* [TASK TO COMPLETE]
Word for word, reproduce the records, keeping none of the pictures.

* [Source data]
-*-*-

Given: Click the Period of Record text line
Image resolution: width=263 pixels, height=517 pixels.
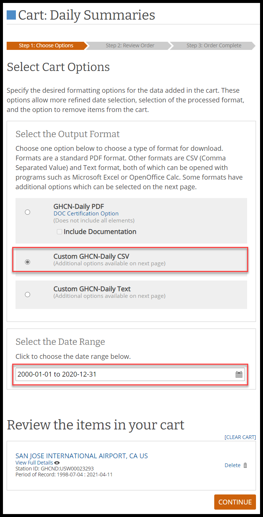Looking at the screenshot, I should (x=64, y=474).
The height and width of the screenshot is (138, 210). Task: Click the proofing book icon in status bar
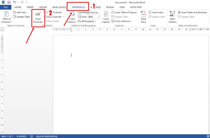click(31, 136)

-*-*-

* [EXERCISE ANSWER]
Given: Click the Period of Record text line
Image resolution: width=263 pixels, height=517 pixels.
Looking at the screenshot, I should (x=64, y=474).
The height and width of the screenshot is (138, 210). Task: Click the proofing book icon in status bar
click(31, 136)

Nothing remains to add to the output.